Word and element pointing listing

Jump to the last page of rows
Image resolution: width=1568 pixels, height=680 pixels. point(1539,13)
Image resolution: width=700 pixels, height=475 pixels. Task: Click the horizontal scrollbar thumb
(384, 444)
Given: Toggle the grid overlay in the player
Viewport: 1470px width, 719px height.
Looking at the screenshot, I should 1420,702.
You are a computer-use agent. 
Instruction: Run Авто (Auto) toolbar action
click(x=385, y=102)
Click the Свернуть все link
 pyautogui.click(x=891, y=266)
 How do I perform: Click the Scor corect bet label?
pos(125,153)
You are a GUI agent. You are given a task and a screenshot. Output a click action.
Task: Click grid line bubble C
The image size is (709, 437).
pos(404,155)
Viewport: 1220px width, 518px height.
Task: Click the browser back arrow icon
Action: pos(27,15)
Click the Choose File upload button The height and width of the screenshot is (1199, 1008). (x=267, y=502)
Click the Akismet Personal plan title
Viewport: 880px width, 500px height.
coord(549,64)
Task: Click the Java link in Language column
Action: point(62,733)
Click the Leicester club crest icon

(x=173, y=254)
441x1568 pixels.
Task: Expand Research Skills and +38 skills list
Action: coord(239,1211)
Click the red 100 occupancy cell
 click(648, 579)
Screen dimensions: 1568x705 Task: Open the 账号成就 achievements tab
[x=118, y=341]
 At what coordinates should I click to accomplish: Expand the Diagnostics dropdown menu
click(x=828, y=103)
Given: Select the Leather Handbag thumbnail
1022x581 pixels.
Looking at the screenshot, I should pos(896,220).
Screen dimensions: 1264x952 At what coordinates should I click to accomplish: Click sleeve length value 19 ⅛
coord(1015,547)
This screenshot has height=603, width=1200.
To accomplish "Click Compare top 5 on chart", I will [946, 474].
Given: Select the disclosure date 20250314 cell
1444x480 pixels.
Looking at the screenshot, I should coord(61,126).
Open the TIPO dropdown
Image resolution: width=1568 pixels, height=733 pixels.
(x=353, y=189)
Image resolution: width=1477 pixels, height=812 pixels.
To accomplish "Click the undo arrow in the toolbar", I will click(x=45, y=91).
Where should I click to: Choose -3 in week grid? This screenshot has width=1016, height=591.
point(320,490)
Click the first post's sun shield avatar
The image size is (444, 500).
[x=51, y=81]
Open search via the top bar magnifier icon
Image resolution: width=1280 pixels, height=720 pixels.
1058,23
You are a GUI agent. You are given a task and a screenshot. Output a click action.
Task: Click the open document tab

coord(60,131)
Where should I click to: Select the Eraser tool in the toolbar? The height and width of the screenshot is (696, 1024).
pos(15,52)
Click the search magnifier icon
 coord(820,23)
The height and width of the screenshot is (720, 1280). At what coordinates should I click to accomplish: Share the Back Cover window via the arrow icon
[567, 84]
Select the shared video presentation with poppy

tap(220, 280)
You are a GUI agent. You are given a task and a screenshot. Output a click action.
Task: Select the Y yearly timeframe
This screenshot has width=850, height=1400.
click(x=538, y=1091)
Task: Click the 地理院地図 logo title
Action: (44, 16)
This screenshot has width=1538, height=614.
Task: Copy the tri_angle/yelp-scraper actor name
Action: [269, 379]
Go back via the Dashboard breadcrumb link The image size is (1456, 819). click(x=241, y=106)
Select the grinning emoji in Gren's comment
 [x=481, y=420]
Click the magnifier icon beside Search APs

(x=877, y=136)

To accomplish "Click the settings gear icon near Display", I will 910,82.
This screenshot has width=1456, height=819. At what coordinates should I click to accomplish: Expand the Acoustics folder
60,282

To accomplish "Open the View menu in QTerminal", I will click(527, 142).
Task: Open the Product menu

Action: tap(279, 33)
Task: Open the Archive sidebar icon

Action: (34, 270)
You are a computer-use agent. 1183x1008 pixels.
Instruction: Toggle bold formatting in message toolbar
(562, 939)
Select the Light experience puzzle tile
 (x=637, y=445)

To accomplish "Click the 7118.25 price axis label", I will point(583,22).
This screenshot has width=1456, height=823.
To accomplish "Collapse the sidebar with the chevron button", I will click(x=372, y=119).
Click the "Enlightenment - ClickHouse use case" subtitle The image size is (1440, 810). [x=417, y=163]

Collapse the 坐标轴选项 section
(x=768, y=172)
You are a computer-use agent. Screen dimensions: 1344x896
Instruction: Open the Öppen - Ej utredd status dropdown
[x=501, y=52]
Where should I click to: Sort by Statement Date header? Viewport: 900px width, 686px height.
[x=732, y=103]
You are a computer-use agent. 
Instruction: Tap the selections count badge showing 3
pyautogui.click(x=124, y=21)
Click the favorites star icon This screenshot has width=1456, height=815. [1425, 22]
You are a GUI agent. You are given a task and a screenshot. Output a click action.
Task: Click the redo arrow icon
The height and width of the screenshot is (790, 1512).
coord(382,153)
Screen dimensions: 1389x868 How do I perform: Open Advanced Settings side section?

- **Exercise task**: Update everything from the start of the listing down to the line containing "click(x=385, y=102)" by replacing "scrollbar thumb" with "scroll handle", and keep every other part of those lines the same.

- **Problem solution**:
Jump to the last page of rows
Image resolution: width=1568 pixels, height=680 pixels. point(1539,13)
Image resolution: width=700 pixels, height=475 pixels. Task: Click the horizontal scroll handle
(384, 444)
Given: Toggle the grid overlay in the player
Viewport: 1470px width, 719px height.
Looking at the screenshot, I should 1420,702.
You are a computer-use agent. 
Instruction: Run Авто (Auto) toolbar action
click(x=385, y=102)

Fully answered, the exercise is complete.